- _Exercise goal_: In the entries below, find the line containing "600x485 pixels." and the line containing "You are a computer-use agent. The image". Copy those two lines and everything between them exactly, and only that.

--------------------------------------------------

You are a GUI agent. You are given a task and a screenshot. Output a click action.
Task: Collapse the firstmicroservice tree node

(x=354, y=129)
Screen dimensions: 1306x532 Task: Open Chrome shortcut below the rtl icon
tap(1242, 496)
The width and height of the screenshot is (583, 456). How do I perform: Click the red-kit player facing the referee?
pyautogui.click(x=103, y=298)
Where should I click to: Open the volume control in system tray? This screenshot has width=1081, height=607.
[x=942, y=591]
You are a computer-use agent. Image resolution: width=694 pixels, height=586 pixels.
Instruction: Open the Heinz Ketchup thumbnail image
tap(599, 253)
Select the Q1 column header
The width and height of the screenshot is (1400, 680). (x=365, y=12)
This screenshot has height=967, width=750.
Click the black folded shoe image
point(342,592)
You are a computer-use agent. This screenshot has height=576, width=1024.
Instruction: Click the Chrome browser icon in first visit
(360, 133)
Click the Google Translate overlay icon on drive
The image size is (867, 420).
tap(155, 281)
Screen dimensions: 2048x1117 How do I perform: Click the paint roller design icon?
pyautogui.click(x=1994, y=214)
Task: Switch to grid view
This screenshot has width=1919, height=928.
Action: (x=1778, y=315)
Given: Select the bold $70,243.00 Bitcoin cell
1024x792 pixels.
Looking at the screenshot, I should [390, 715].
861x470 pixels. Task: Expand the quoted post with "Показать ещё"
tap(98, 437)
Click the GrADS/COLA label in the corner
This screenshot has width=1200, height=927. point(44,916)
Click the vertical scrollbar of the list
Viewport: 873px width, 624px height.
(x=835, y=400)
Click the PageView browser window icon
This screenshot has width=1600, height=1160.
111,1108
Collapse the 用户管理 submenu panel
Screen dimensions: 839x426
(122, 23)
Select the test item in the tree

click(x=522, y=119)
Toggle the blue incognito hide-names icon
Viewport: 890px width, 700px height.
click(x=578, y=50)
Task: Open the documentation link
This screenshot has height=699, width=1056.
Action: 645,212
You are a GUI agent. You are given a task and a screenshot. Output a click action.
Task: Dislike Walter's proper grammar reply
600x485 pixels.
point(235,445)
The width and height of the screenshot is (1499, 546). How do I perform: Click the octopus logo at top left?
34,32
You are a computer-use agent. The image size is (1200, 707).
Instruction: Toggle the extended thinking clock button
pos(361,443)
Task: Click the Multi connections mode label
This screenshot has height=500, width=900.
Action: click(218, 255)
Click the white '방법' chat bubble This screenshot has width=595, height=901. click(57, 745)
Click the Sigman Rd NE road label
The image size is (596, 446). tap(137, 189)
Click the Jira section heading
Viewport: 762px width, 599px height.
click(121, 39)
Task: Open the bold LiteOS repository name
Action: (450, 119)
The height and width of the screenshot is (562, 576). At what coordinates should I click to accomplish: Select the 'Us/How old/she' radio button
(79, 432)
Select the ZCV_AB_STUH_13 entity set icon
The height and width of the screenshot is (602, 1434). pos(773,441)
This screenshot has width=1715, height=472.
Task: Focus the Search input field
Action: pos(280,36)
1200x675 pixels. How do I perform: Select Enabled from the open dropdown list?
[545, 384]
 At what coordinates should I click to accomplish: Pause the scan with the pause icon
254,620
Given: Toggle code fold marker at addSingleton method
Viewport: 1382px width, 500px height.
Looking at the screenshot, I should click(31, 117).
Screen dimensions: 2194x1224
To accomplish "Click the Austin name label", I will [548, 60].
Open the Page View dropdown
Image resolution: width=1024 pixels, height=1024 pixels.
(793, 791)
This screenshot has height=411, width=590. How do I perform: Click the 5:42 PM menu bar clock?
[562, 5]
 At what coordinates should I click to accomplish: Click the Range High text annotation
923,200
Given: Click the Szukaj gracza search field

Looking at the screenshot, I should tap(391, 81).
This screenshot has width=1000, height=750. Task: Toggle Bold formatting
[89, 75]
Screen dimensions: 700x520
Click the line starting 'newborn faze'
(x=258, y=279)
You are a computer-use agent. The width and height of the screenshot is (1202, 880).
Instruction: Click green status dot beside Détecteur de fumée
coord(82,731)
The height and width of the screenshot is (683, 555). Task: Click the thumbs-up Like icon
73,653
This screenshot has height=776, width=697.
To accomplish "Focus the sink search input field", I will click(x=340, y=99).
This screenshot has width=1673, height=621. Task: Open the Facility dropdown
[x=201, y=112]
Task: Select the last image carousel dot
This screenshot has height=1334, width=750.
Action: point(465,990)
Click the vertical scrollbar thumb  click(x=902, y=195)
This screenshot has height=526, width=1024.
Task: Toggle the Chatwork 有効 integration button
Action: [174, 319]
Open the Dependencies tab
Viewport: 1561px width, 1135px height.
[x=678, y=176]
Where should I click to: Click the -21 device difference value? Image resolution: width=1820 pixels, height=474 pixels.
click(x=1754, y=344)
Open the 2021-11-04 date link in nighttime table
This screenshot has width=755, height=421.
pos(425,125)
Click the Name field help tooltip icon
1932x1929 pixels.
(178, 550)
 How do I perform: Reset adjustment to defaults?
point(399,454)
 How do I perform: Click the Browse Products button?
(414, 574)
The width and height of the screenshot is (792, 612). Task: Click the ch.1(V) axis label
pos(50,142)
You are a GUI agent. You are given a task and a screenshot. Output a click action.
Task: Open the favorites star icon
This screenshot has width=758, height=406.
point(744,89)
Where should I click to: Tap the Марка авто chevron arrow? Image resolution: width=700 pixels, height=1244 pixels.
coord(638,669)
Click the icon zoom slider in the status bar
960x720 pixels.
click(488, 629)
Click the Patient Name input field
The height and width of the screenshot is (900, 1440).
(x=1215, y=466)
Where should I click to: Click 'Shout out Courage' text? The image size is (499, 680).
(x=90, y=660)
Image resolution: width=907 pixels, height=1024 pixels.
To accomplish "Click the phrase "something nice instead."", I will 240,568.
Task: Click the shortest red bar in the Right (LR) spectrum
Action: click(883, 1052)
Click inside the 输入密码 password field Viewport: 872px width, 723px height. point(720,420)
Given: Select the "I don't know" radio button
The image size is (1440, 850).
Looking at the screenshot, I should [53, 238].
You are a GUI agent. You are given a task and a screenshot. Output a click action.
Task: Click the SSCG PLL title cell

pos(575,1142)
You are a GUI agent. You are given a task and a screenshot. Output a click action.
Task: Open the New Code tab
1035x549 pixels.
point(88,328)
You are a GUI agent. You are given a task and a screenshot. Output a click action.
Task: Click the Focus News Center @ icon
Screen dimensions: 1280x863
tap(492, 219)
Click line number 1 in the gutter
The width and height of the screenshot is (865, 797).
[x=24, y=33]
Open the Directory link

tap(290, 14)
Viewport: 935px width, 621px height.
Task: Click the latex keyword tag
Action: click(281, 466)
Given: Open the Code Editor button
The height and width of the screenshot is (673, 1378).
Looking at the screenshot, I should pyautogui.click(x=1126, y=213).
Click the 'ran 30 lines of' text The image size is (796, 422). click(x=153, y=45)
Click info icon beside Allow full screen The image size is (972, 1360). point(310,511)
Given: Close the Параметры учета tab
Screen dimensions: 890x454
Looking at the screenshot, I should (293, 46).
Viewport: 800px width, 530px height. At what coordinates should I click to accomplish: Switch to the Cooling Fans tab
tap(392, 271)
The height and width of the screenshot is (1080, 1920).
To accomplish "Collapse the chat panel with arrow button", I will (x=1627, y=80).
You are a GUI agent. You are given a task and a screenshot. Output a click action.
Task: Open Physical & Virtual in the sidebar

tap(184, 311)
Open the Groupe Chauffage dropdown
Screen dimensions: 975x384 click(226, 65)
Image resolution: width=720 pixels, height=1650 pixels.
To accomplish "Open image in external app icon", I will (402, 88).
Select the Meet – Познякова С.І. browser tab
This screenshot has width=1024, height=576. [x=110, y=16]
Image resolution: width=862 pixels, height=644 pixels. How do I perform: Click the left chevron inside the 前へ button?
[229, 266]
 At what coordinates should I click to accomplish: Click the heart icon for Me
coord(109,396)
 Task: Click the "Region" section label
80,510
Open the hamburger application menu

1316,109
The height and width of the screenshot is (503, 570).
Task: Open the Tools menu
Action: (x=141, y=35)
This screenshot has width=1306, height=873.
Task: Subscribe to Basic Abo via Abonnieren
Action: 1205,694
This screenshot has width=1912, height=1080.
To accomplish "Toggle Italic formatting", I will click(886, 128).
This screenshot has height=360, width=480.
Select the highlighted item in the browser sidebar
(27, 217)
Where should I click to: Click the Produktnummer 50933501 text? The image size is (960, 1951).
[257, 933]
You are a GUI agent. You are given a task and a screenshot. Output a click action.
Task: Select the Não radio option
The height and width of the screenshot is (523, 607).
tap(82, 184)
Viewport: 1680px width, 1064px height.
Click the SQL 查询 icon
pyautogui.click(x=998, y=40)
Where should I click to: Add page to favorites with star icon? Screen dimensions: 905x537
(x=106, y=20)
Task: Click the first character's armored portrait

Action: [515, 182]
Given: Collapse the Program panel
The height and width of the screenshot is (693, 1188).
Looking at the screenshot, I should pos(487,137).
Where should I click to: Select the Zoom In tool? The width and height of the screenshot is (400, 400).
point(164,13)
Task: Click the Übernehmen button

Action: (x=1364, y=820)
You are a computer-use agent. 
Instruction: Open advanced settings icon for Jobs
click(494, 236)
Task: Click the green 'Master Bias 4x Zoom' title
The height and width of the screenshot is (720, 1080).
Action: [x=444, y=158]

--------------------------------------------------

- _Result_:
600x485 pixels.
point(235,445)
The width and height of the screenshot is (1499, 546). How do I perform: Click the octopus logo at top left?
34,32
You are a computer-use agent. The image size is (1200, 707).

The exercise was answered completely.